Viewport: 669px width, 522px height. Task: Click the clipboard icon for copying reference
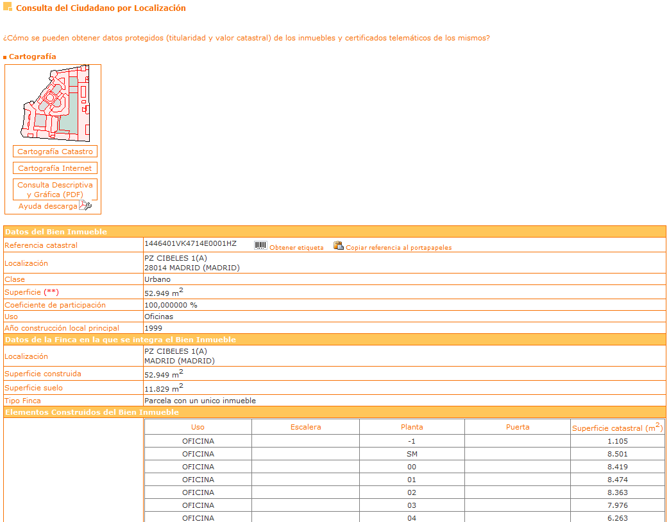click(x=338, y=246)
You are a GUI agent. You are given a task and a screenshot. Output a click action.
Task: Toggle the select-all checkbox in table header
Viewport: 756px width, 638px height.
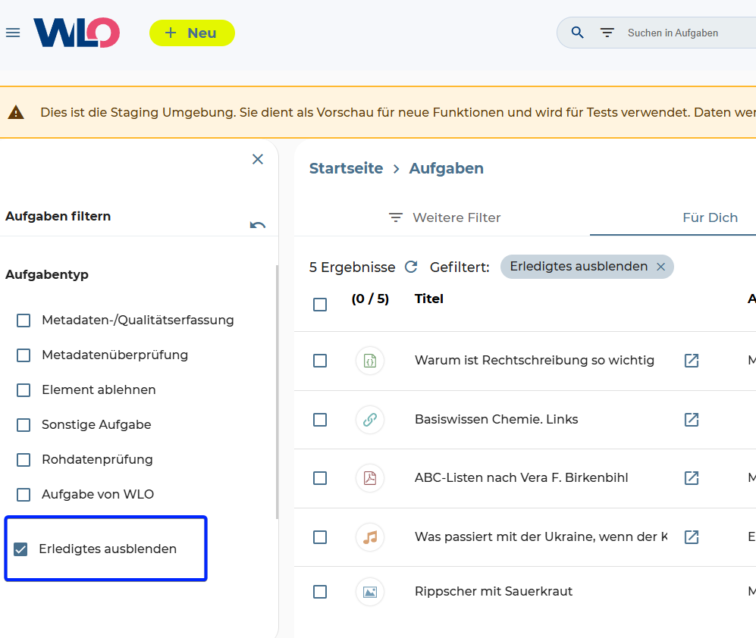coord(320,305)
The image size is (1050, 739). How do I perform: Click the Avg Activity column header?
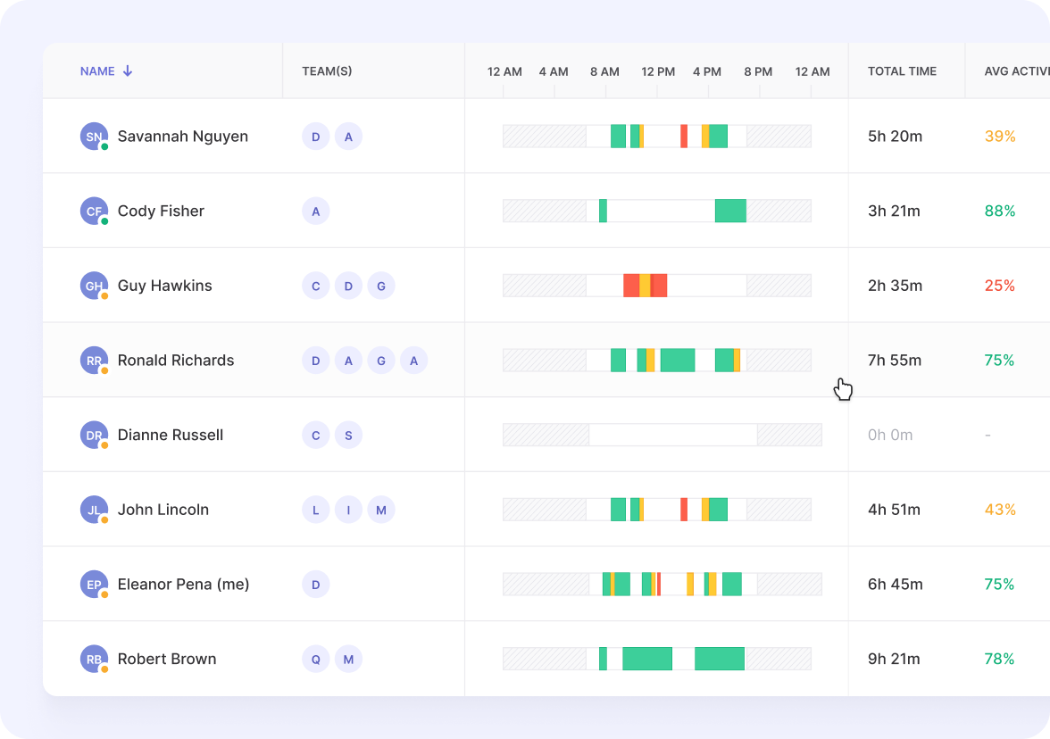point(1016,71)
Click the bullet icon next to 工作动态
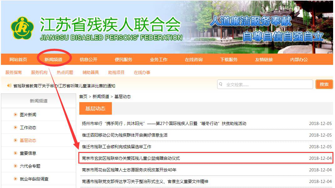The height and width of the screenshot is (188, 335). [15, 128]

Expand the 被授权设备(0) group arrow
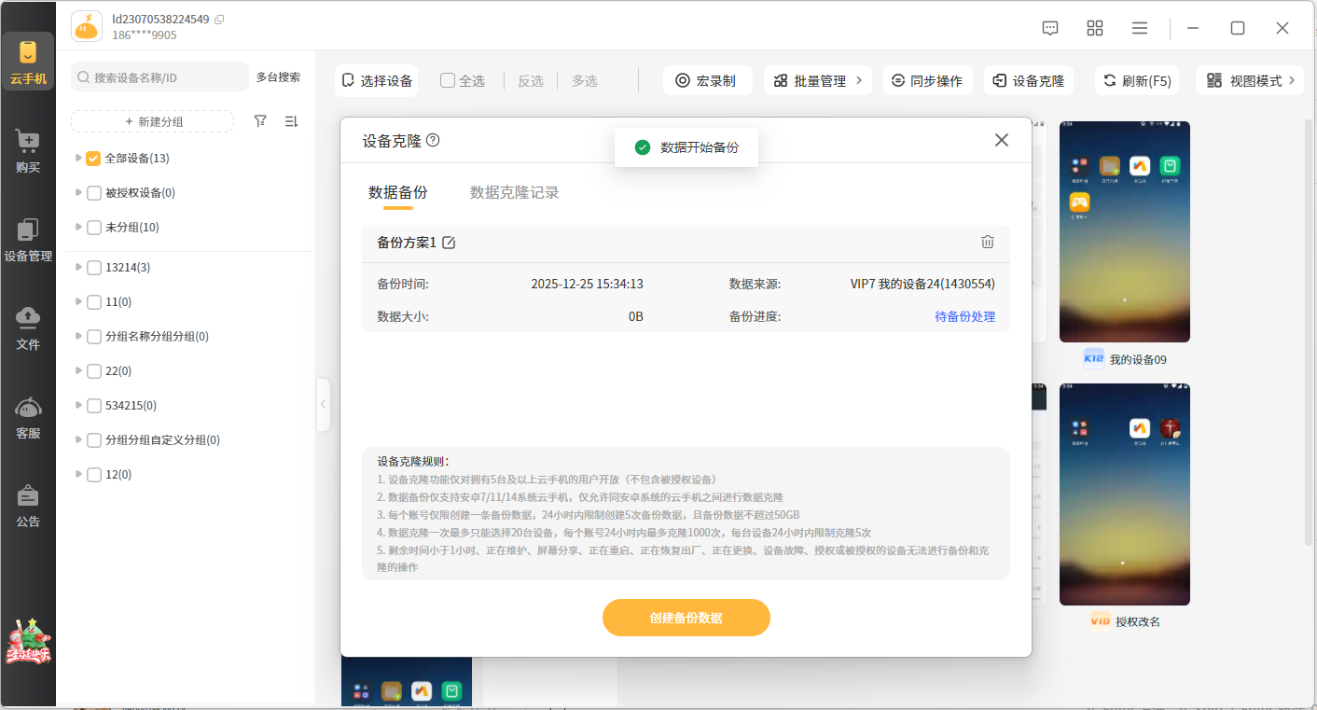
===
TASK TO COMPLETE: Only the lines from the one that contains "The image size" through the last line of the records may appear in the answer, retyped exactly and with no pictures.

REPLY:
The image size is (1050, 739). How do I perform: Click the Avg Activity column header?
point(1016,71)
Click the bullet icon next to 工作动态
The height and width of the screenshot is (188, 335). [15, 128]

Expand the 被授权设备(0) group arrow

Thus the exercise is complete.